MB: Micronics M55hi+
CPU: Intel Pentium P54c 200MHz
RAM: 64MB (16MBx4 72-pin SIMMs) 60ns EDO
MB Sound: Creative Labs Vibra16 (SB16 chip, ISA bus)
PCI1: ATI Rage IIc 2MB
PCI2: Diamond Monster 3D 4MB Voodoo 3D Accelerator
HDD: Maxtor 20.4GB IDE (using drive overlay software)
OS: Windows 95
It works really well with later-era DOS games that aren't speed sensitive and early GLIDE games with the Voodoo1 card. I got a pass-through off of the internet and it works incredibly well as a replacement for the cables nobody ever seems to want to sell with their original Voodoo cards.
Since the system was being built around the MB and CPU limitations, I planned the build around 1996-1997, which actually meant for me downgrading to Windows 95, installing DirectX 5/6/7, the OSR2 pack, etc. The fun part was getting DOS configured correctly to work out of the box with just about any game. With 64MB to work with, I was able to not only load DOS into high memory area, freeing up to 614KB of conventional memory, I also have both 8MB of Expanded Memory and the rest is Extended Memory, so both types of DOS games will work without the need for selection programs like Phil likes to use. I also have working CD-ROM and MOUSE drivers at all times, whether they're needed or not.
Honestly, for early Windows 9x gaming, 64MB of RAM is overkill. Hell, 32MB would have been a cherry sweet-spot for gaming. I used to run Windows 95 on an early Packard Bell with only 16MB of RAM and it worked fine, though not as a gaming machine because of its restrictive 100MHz Pentium and lack of any dedicated 3D graphics hardware.
Now, compare that to my 1999 gaming rig, which is a totally separate system.
MB: ASUS P2B Revision 1.02
CPU: Intel Pentium III 600MHz Katmai Slot-1, 100MHz FSB
RAM: 256MB (128MB x 2 DIMMs) PC-100 SDRAM
AGP: Diamond Viper V770 (NVIDIA Riva TNT2) 32MB
PCI1: STB V2-1000 12MB Voodoo2 3D Accelerator
PCI2: STB V2-1000 12MB Voodoo2 3D Accelerator
PCI3: 10/100 Ethernet
ISA2: Creative Labs AWE64 Standard
HDD: Western Digital 40GB IDE
OS: Windows 958 SE
As you can see, stepping forward a few years into a Pentium 3 chip, I can now push more graphics horsepower properly, so I've front-loaded this system graphically, with a TNT2 card (NOT the M64 version) and dual Voodoo2 cards in SLI. This is a gaming beast by 1998/1999 standards and plays most games of the era flawlessly. Half-Life is buttery smooth, using either the TNT2 or the Voodoo2 cards. Unreal, Quake 1&2...all liquid.

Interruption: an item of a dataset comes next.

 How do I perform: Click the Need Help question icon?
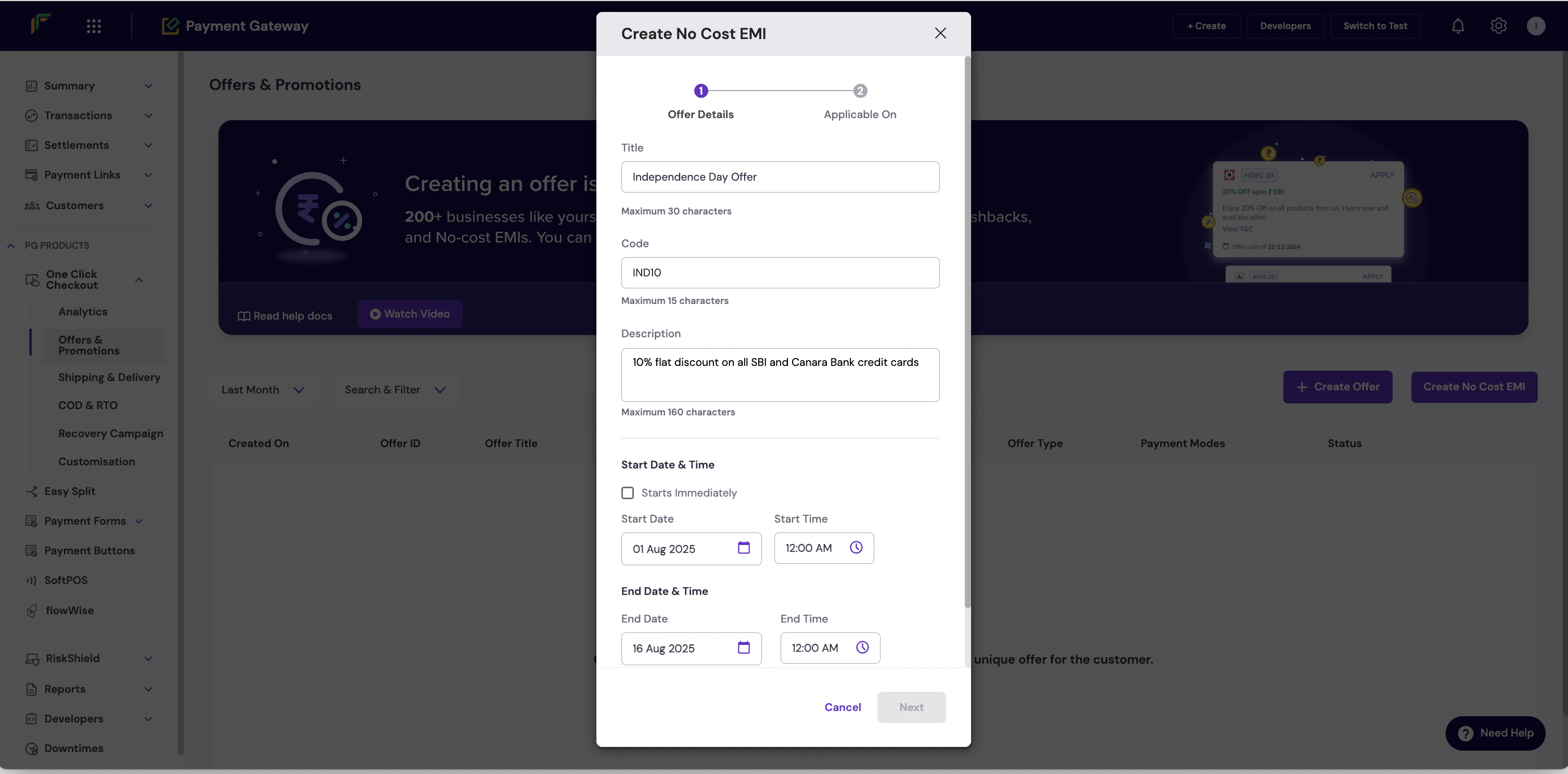pyautogui.click(x=1465, y=733)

And this is without a 1 GHz processor.
The system shows its age with later games like Return to Castle Wolfenstein (FPS drops below 20 sometimes, noticeable stuttering in heavy action scenes), a basic inability to run Morrowind, even though it meets "minimum" system requirements, things like that.
I would agree with the earlier posters. Either center your system around that 166MHz CPU by dropping your expectations of the graphics and sound hardware or step the whole thing up by dumping the CPU and replacing it with a much faster AMD chip at or near 500MHz.